Ce qu’ont rapporté vos placements BONS DU TRESOR ET OBLIGATIONS

Hausse des rendements… mais dépréciation des anciennes obligations

Renversement de tendance sur le marché de la dette. Si en 2008 et 2009, les taux des bons du Trésor étaient orientés à la baisse, en raison de l’aisance budgétaire du Trésor et de l’appétit toujours marqué des investisseurs, ils ont repris le chemin de la hausse en 2010, principalement sur le marché des adjudications (émissions de nouveaux titres par adjudication). En effet, la hausse des dépenses de l’Etat, aussi bien de fonctionnement que d’investissement, et la baisse de ses recettes fiscales ont poussé le Trésor à revenir sur le marché de la dette, particulièrement sur les maturités longues, ce qui s’est traduit par une correction à la hausse des taux primaires, correction que même l’emprunt d’un milliard d’euros du Trésor n’a pas réussi à atténuer. Ceux des bons du Trésor à 10, 15 et 20 ans ont enregistré des hausses respectivement de 76, 67 et 64 points de base (pb). Les maturités courtes et moyennes n’ont pas échappé à la tendance. Le taux des bons à 26 semaines a augmenté de 5 pb et celui des bons à 5 ans de 7 pb.
Sur le marché secondaire (compartiment d’échange des anciens titres), la hausse a plutôt concerné les maturités courtes et moyennes. En effet, même si le Trésor ne levait pas sur le long terme depuis mars 2007, ce qui avait gelé les taux primaires pendant trois ans et conduit à leur renchérissement en 2010 avec son retour, les investisseurs ont tiré les taux secondaires des maturités longues à la hausse tout au long de cette période. Ainsi, les taux des bons à 10, 15 et 20 ans ont quasiment stagné, voire baissé, en 2010. Tandis que ceux des maturités courtes et moyennes ont enregistré des hausses dépassant les 10 pb.
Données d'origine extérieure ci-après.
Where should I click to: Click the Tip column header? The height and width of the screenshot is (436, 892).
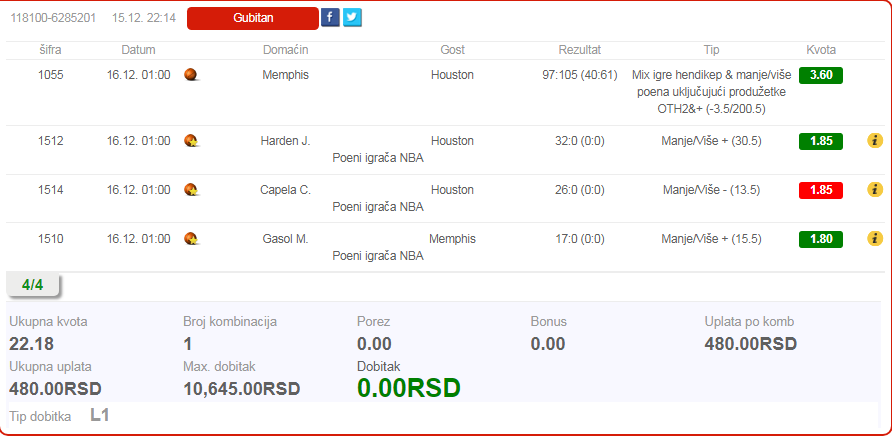pyautogui.click(x=711, y=50)
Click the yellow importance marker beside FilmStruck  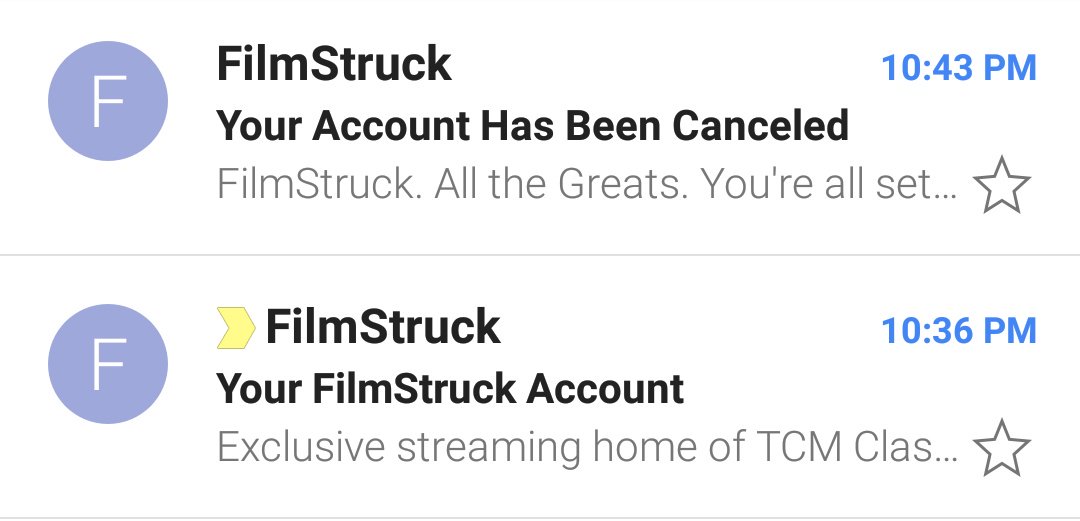[x=236, y=328]
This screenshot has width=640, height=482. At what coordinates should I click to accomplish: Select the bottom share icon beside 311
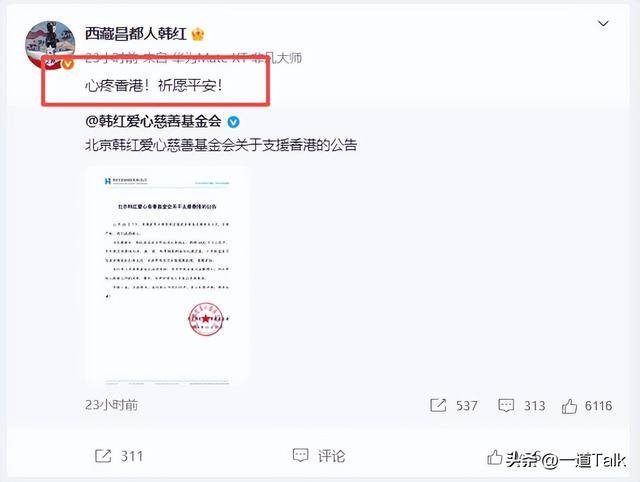coord(103,455)
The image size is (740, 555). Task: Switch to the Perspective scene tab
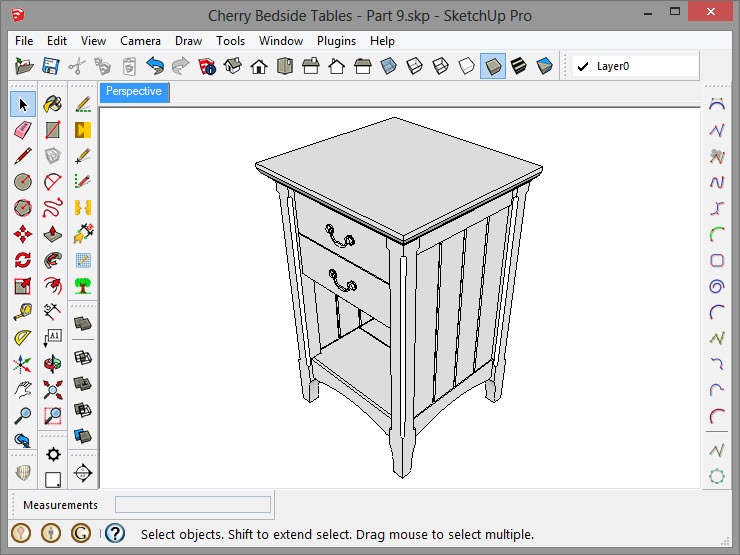pos(134,92)
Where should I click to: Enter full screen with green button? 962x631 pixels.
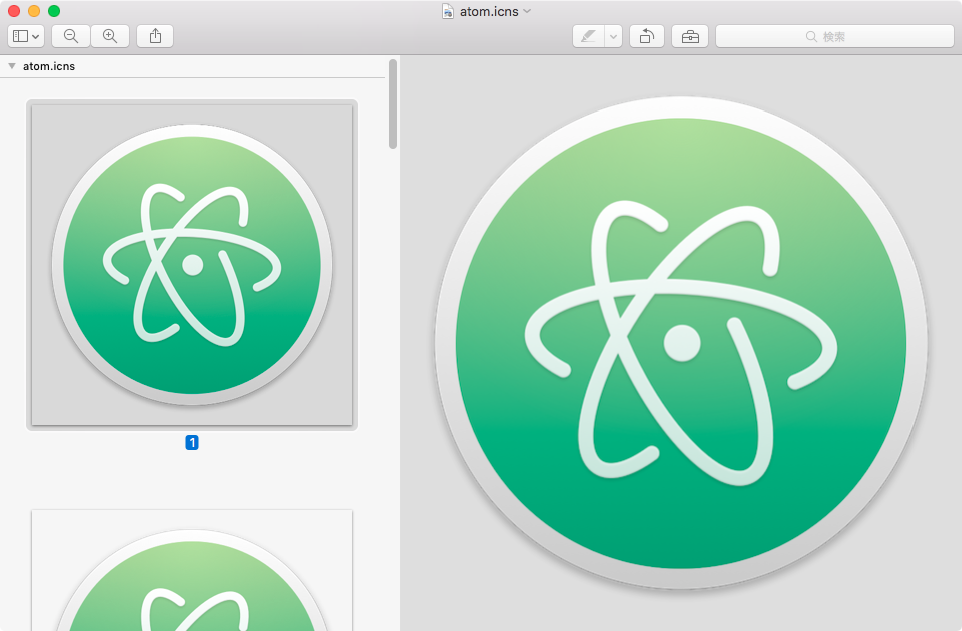tap(54, 11)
Notons qu’une hausse des taux est favorable, dans la mesure où les nouvelles obligations commencent à rapporter plus que les anciennes. En revanche, ces dernières voient leur valeur se déprécier compte tenu de l’attrait des investisseurs pour les nouveaux titres.
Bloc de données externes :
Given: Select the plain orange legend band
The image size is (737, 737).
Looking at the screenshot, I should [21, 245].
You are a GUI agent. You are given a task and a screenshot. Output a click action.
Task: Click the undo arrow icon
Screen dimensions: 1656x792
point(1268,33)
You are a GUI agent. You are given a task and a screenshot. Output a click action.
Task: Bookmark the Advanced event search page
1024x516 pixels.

Pour ce qui est des perspectives de 2011, les analystes estiment que les taux devraient rester stables durant les premiers mois de l’année. Cela dit, ils estiment que les dépenses de compensations de l’Etat (8 à 9 milliards d’arriérés à fin 2010) pourraient pousser le Trésor à augmenter ses levées sur le marché local, et que le manque de visibilité concernant un second emprunt en devises pourrait constituer un nouveau facteur de risque.